While it’s already common knowledge by now that THQ isn’t in good financial standing, Take-Two CEO Strauss Zelnick gives his unsolicited opinion on why he thinks THQ is losing money…and he even makes the bold prediction that they won’t even be in business in six months!
Speaking at the MIT Business in Gaming, Zelnick had this to say regarding THQ’s business strategy and how it differs from what they’re doing.
THQ’s strategy was licensed properties, first and foremost. License stuff from other people, whether it’s UFC or WWE or a motion picture property, and make a game around that. And our approach, since we took over the company, is 100 percent owned intellectual property.
Zelnick talked about licensed IPs and how it leaves publishers at the mercy of license holders. He states that even if the publisher does well with the IP itself, it will eventually have to renegotiate the license after a few years and the margins will decrease because it’s being charged more money for a brand it built up in the space.

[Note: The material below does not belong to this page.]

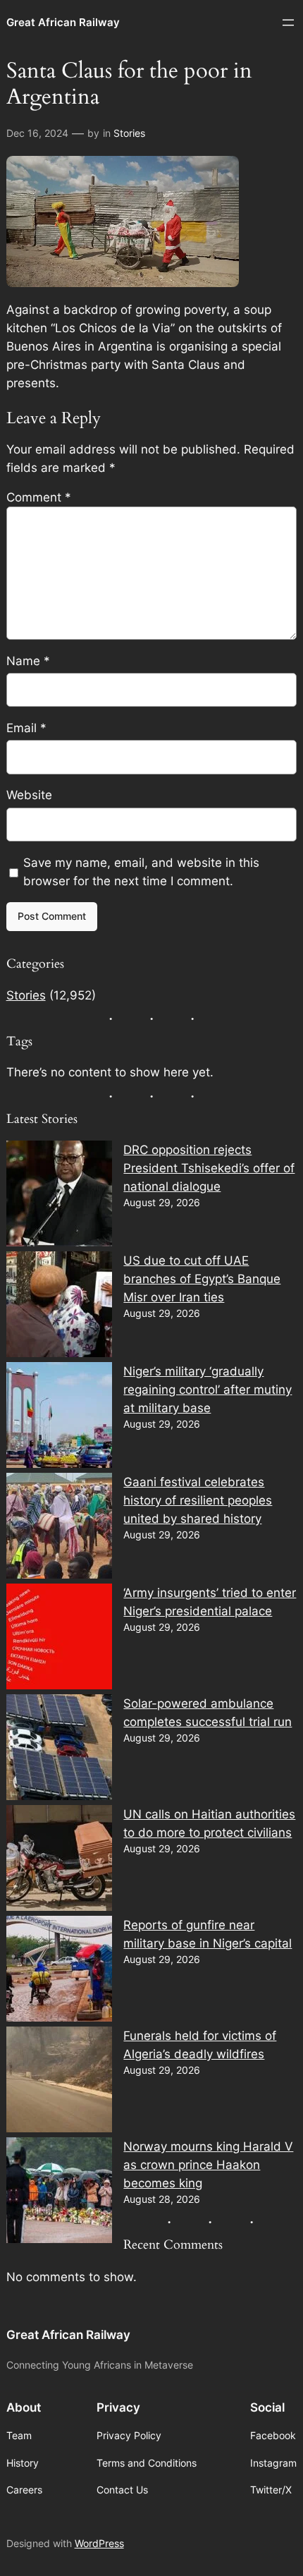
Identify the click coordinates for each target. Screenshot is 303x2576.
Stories (129, 133)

The Take-Two boss does admit that THQ seems to partially change its strategy regarding owning their own IPs, but added that this is something hard to do overnight.
THQ has had some good games, but their quality levels aren’t even remotely … the quality hasn’t measured up. Strategy didn’t work and the execution was bad. To put it another way: the food was no good and the portions were small…THQ won’t be around in six months.
While this obviously won’t go well with THQ, Zelnick quickly gave a statement to Game Informer regarding his recent statements.
While discussing our strategy I spoke out of turn about someone else’s. It was inappropriate and I regret it.
Now, that nipped that “publisher” war in the bud before it even got started…do you think Zelnick has a point? Is this one of the main reasons why THQ is down in the dumps right now?